The New Cold War
Not long after the Bush Administration took power in January, I was invited to lunch at a glamorous restaurant in New York by a group of editors and writers from an influential American right-wing broadsheet. The food and wine were extremely expensive, the decor luxurious but discreet, the clientele beautifully dressed, and much of the conversation more than mildly insane. With regard to the greater part of the world outside America, my hosts’ attitude was a combination of loathing, contempt, distrust and fear: not only towards Arabs, Russians, Chinese, French and others, but towards ‘European socialist governments’, whatever that was supposed to mean. This went with a strong desire – in theory at least – to take military action against a broad range of countries across the world.

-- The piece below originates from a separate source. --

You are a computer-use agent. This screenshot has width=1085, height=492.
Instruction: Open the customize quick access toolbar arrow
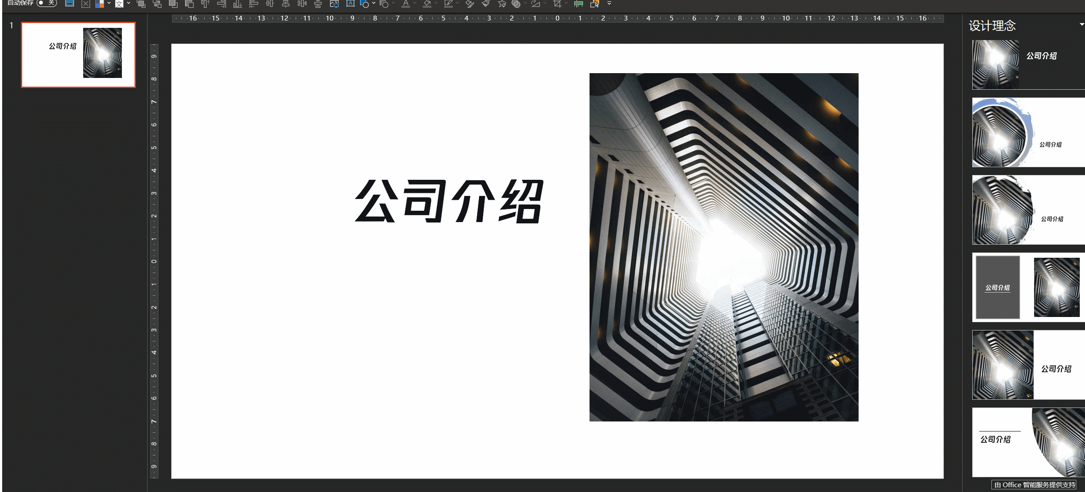609,3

Two things were particularly striking here: a tendency to divide the world into friends and enemies, and a difficulty verging on autism when it came to international opinions that didn’t coincide with their own – a combination more appropriate to the inhabitants of an ethnic slum in the Balkans than to people who were, at that point, on top of the world.
Today Americans of all classes and opinions have reason to worry, and someone real to fear and hate, while prolonged US military action overseas is thought to be inevitable. The building where we had lunch is now rubble. Several of our fellow diners probably died last week, along with more than six thousand other New Yorkers from every walk of life. Not only has the terrorist attack claimed far more victims than any previous such attack anywhere in the world, but it has delivered a far more damaging economic blow. Equally important, it has destroyed Americans’ belief in their country’s invulnerability, on which so many other American attitudes and policies finally rested.
This shattering blow was delivered by a handful of anonymous agents hidden in the wider population, working as part of a tightly-knit secret international conspiracy inspired by a fanatical and (to the West) deeply ‘alien’ and ‘exotic’ religious ideology. Its members are ruthless; they have remarkable organisational skills, a tremendous capacity for self-sacrifice and self-discipline, and a deep hatred of the United States and the Western way of life. As Richard Hofstader and others have argued, for more than two hundred years this kind of combination has always acted as a prompt for paranoid and reactionary conspiracy theories, most of them groundless.
Now the threat is real; and for the foreseeable future we will have to live with and seek to reduce two closely interlinked dangers: the direct and potentially apocalyptic threat posed by terrorists, mainly (though by no means exclusively) based in the Muslim world, and the potential strengthening of those terrorists’ resolve by misguided US actions. The latter danger has been greatly increased by the attacks. The terrorists have raised to white heat certain smouldering tendencies among the American Right, while simultaneously – as is usually the case at the start of wars – pushing American politics and most of its population in a sharply rightward direction; all of which has taken place under an unexpectedly right-wing Administration. If this leads to a crude military response, then the terrorists will have achieved part of their purpose, which was to provoke the other side to indiscriminate retaliation, and thereby increase their own support.
It is too early to say for sure how US strategies and attitudes will develop. At the time of writing Afghanistan is the focus, but whatever happens there, it isn’t clear whether the US Administration will go on to launch a more general campaign of military pressure against other states which have supported terrorist groups, and if so, what states and what kind of military pressure? US policy is already pulled in two predictable but contradictory directions, amply illustrated in the op-ed pages of US newspapers and in debates within the Government. The most unilateralist Administration in modern American history has been forced to recognise, in principle at least, the country’s pressing need for allies. There are the beginnings, too, of a real public debate on how US policy needs to be changed and shaped to fight the new ‘war’. All this is reminiscent of US attitudes and behaviour at the start of the Cold War, when Communism was identified as the central menace to the US and to Western capitalism and democracy in general.
On the other hand, the public desire for revenge has strengthened certain attitudes – especially in the Republican Party and media, as well as parts of the Administration – which, if they prevail, will not only be dangerous in themselves, but will make the search for real allies difficult. And real allies are essential, above all in the Arab and Muslim worlds. In the longer run, only the full co-operation of Arab regimes – along with reform and economic development – can prevent the recruitment, funding and operations of Arab-based terrorist groups. As for Europe, British military support may be unconditional, but most European countries – Russia among them – are likely to restrict their help to intelligence and policing. Apart from the fact that most European armies are useless when it comes to serious warfare, they are already showing great unwillingness to give the US a blank cheque for whatever military action the Bush Administration chooses to take.
Yet a blank cheque is precisely what the Administration, and the greater part of US public opinion, are asking for. This is Jim Hoagland, veteran establishment foreign correspondent and commentator, in the generally liberal Washington Post:
Pakistan, Saudi Arabia and many of the other Arab states Powell hopes to recruit for the bin Laden posse have long been part of the problem, not part of the solution to international terrorism. These states cannot be given free passes for going through the motions of helping the United States. And European allies cannot be allowed to order an appetiser of bin Laden and not share in the costs of the rest of a meal cooked in hell.